Aim of the task: Reproduce the data that opens with the line containing "Where should I" and closes at the end, swapping "Select" for "Choose" and changing nothing else. Leave the pictures out.

Data for the task:
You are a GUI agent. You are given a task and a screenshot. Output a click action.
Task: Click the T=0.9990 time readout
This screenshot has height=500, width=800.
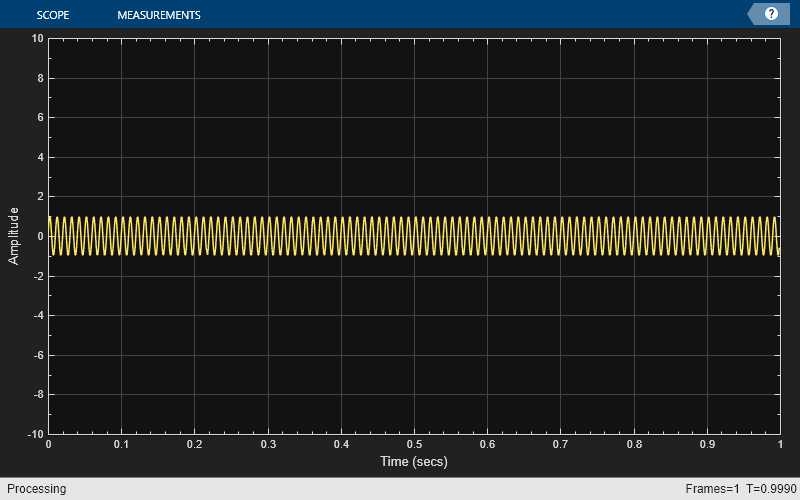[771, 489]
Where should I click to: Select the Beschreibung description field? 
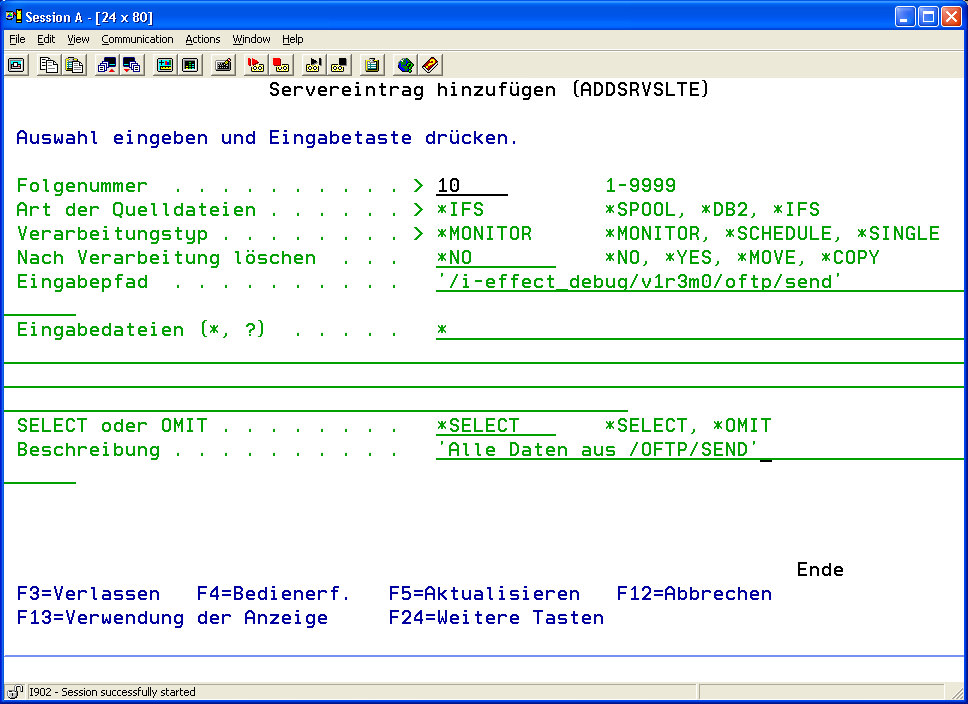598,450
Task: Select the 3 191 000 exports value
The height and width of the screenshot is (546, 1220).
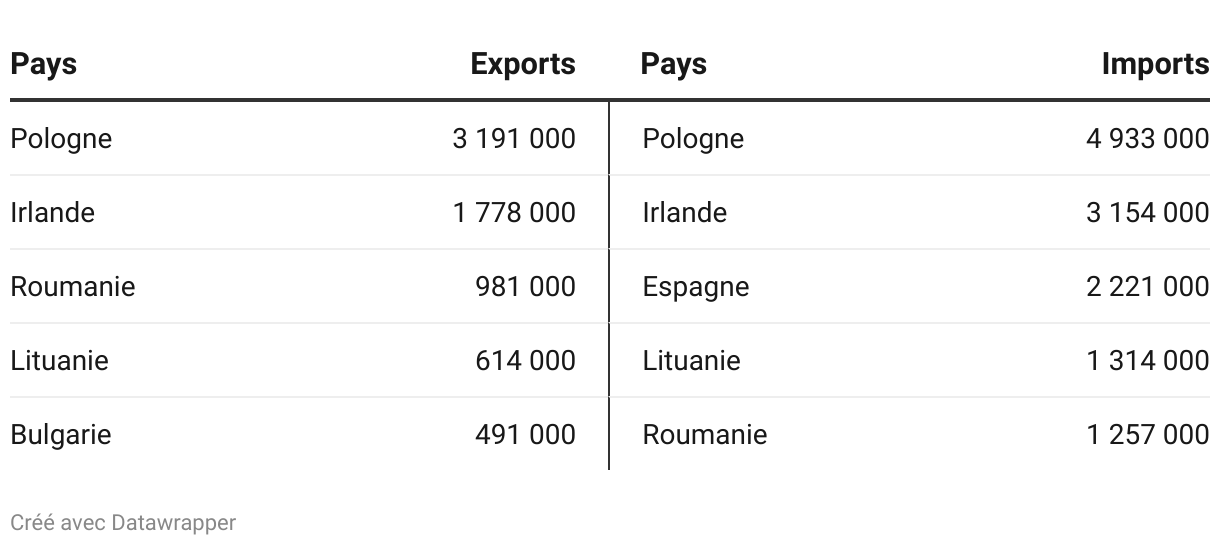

Task result:
Where should I click to: Choose the Beschreibung description field? 
598,450
Task: Choose the 3 191 000 exports value
The height and width of the screenshot is (546, 1220).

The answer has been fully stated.